I don't mind. We're still early adopters here really. I see it as slowly building a stronger place for people to find in future exoduses.

[–] cactusupyourbutt@lemmy.world 2 points 6 months ago (1 children)

op, from someone who browses /c/all, I frequently see your posts, so thanks, keep on keeping on

[–] Blaze@lemmy.blahaj.zone 2 points 6 months ago

Thank you for your comment!

I do this for a few sublemmys like !nasa@lemmy.world and !esa@feddit.nl. I view it as keeping communities on "life support" until Lemmy grows a bit more.

One of the best practices I can think of is to cross-post a post with text in the body (important) from a small sublemmy to a large sublemmy. This creates a link to the original post on the smaller community, and gives it some visibility.

[–] Mr_Mofu@lemmy.blahaj.zone 2 points 6 months ago (1 children)

I feel having a balance between more popular and widely used communitys as well as smaller and nicher ones work pretty well for me, where I admin 3 rather popular and broad communitys and 3 small and very niche ones. That way it just feels like more is happening yknow?

I also can only recommend utilising a Post Schedueler and making 1-2 weeks worth of posts at a time! When you manually post daily, it does feel pretty lonely, but if you do all the work in a few hours for 2 weeks like I usually do, it really does feel less like shouting into a void since you aren't actively posting per say that way

[–] Blaze@reddthat.com 2 points 6 months ago (1 children)

Balance is an interesting approach, I kind of have it too without realizing it.

The post scheduler can help, but in my case I like to see how the post is received in real time ha ha

[–] Mr_Mofu@lemmy.blahaj.zone 2 points 6 months ago

I mean, the posts are usually schedueled for the same time with 5 minutes apart. I always look forward to letting them all post and then looking over them all at once!

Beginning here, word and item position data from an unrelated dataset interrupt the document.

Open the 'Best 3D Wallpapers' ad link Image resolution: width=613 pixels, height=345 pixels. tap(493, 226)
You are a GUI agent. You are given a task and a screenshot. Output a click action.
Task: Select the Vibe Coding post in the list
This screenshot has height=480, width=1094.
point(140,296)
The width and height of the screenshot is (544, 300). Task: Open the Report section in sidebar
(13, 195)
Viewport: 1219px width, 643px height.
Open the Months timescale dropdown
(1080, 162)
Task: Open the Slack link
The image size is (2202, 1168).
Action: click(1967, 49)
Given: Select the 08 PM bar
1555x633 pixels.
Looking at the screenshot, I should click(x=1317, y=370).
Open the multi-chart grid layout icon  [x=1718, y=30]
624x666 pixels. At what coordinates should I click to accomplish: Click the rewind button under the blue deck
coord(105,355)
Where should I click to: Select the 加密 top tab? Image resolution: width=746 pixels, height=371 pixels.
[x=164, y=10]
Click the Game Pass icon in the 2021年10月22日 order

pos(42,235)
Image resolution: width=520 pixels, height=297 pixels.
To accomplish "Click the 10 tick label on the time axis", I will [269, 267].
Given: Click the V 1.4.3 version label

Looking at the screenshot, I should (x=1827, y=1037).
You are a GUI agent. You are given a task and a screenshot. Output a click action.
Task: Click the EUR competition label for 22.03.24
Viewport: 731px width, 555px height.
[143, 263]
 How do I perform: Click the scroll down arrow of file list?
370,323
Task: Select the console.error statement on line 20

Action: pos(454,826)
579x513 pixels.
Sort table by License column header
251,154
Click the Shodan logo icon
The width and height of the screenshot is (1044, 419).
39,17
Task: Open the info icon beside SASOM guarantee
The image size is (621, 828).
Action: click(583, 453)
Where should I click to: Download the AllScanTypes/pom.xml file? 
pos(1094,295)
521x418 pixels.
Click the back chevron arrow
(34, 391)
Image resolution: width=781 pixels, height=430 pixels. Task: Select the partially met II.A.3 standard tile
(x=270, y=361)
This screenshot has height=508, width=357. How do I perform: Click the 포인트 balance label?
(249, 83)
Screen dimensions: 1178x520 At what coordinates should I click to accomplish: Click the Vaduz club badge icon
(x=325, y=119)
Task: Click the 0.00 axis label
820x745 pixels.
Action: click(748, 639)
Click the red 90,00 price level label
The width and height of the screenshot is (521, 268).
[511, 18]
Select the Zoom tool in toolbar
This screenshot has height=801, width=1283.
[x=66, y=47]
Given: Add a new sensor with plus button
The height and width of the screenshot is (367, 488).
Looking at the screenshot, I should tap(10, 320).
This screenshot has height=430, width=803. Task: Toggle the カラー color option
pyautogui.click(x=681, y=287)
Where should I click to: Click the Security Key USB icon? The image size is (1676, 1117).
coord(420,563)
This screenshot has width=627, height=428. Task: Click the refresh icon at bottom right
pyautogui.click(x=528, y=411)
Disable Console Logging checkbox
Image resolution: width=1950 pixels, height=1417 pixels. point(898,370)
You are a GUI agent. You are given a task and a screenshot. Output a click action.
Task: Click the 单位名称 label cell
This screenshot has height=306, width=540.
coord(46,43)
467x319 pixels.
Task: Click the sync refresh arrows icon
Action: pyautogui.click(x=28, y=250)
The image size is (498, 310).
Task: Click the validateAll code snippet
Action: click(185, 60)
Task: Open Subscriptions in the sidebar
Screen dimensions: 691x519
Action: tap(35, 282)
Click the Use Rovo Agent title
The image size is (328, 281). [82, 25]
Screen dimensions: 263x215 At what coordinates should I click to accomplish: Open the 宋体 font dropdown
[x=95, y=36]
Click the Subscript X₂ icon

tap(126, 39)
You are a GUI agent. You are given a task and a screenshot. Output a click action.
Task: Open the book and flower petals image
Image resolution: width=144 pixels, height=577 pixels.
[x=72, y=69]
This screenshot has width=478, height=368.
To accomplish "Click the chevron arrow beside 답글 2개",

[–] shortwavesurfer@monero.town 1 points 6 months ago

I shout into it more and hope that one day the void will answer back. It works occasionally. For example, I moderate a T-Mobile US community and started it off at zero and it's got over 200 subscribers now. Most posts still don't get comments, but there are some that do, and sometimes conversation even occurs or is beginning to anyway.